Avrupa Birliği’nin (AB) Dijital Hizmetler Yasası (DSA) bu hafta yürürlüğe girecek.
Bu yasa ile bilhassa Google, Facebook ve TikTok üzere büyük toplumsal medya ya da teknoloji şirketleri etkilenecek. Kelam konusu şirketlerin faaliyetlerinin denetlenmesinde dönüm noktası olarak kabul edilen bu düzenleme ile kullanıcılar çevrimiçi ortamda inançta tutulacak, yasadışı olan ya da platformun hizmet kaidelerini ihlal eden içeriklerin yayılmasını engellemek için hayata geçirilecek.

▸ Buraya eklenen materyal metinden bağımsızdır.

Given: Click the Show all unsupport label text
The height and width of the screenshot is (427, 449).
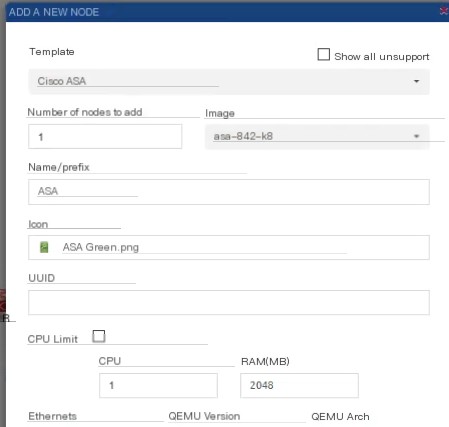Looking at the screenshot, I should coord(382,57).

Yasa ayrıyeten, Avrupalıların mahremiyet ve tabir özgürlüğü üzere temel haklarını da muhafazayı hedefliyor. DSA kurallarına uymayan şirketler ise milyarlarca avroluk para cezası ile karşı karşıya kalacak. Yasa, sekizi toplumsal medya platformu olmak üzere 19 platformu etkiliyor.

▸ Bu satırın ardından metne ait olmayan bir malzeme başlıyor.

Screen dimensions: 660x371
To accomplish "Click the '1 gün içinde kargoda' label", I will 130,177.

Yasayı Cumhuriyet’e pahalandıran Avukat Gökhan Ahi, DSA ile şirketlerin operasyonlarını, siyasetlerini ve prosedürlerini gözden geçirmeleri gerekeceğini ve buna uygun değişiklikler yapmalarının da mecburî hale getirileceğini söyledi. Ahi, “Yüksek kullanıcı sayısına sahip olan platformlar, yasa gereği risk değerlendirmeleri yapacak ve bunları kamuoyuyla paylaşacak. Sonuç olarak, Dijital Hizmetler Yasası, toplumsal medya ve teknoloji devlerini daha şeffaf ve sorumlu olmaya teşvik ediyor. Bu, kullanıcıların çevrimiçi hak ve güvenliklerini daha tesirli bir biçimde muhafaza hedefini taşıyor. Lakin, şirketlerin bu düzenlemelere nasıl ahenk sağlayacakları, ilerleyen vakitlerde daha net bir formda görülecek” değerlendirmesini yaptı.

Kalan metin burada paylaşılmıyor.